Collected data

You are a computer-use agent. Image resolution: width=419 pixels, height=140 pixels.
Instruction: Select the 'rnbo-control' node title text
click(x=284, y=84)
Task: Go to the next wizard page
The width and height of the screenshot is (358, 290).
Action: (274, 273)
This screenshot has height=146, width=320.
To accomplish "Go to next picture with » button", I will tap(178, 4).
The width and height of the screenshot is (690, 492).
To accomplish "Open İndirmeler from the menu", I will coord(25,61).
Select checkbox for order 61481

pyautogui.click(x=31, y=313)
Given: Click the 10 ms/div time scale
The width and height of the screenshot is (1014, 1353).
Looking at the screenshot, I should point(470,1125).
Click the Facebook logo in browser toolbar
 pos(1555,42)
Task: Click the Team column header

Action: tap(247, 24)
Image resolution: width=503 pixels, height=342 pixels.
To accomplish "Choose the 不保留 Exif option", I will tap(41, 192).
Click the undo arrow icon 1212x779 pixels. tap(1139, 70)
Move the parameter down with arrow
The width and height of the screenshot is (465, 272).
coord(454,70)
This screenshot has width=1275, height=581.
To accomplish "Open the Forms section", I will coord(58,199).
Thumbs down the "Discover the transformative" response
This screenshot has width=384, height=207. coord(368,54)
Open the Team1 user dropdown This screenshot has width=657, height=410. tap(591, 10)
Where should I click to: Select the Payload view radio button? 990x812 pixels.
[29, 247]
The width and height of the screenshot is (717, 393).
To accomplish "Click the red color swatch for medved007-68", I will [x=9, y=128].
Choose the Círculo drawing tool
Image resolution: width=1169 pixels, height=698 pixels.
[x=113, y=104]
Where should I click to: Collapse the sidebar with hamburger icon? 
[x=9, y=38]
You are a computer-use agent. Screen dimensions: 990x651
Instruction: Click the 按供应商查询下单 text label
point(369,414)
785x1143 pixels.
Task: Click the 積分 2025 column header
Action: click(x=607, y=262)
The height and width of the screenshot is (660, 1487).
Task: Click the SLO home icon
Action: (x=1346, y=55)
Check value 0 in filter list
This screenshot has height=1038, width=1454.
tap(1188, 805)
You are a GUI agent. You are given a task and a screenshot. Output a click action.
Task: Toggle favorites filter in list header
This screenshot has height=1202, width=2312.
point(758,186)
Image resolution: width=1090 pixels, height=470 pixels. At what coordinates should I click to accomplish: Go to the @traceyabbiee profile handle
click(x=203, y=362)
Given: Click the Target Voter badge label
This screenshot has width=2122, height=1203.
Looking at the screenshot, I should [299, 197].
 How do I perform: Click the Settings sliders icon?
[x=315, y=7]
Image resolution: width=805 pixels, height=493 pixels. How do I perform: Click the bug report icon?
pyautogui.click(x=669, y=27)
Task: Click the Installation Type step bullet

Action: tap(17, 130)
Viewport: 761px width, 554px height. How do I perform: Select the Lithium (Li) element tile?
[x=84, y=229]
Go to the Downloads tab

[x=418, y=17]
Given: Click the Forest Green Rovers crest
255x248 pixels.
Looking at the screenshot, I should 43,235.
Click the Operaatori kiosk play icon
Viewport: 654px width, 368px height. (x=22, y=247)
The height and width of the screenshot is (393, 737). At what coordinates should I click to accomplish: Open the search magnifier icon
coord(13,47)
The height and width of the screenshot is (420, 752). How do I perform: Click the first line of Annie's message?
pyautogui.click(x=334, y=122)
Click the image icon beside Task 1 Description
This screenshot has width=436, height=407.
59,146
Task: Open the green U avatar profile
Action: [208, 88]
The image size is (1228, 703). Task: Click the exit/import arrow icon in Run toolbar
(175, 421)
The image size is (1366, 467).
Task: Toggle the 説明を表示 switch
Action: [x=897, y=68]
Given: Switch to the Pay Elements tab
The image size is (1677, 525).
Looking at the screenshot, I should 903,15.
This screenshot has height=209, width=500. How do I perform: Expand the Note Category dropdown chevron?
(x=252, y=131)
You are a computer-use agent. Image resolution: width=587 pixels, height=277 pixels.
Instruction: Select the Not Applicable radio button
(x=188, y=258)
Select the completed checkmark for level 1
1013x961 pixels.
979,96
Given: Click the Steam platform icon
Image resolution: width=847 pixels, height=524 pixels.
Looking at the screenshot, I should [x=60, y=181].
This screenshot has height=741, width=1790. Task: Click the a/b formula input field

* Exercise goal
Copy every line where the word "computer" is present in the entries above.

* Task response
You are a computer-use agent. Image resolution: width=419 pixels, height=140 pixels.
You are a computer-use agent. Screen dimensions: 990x651
You are a computer-use agent. Image resolution: width=587 pixels, height=277 pixels.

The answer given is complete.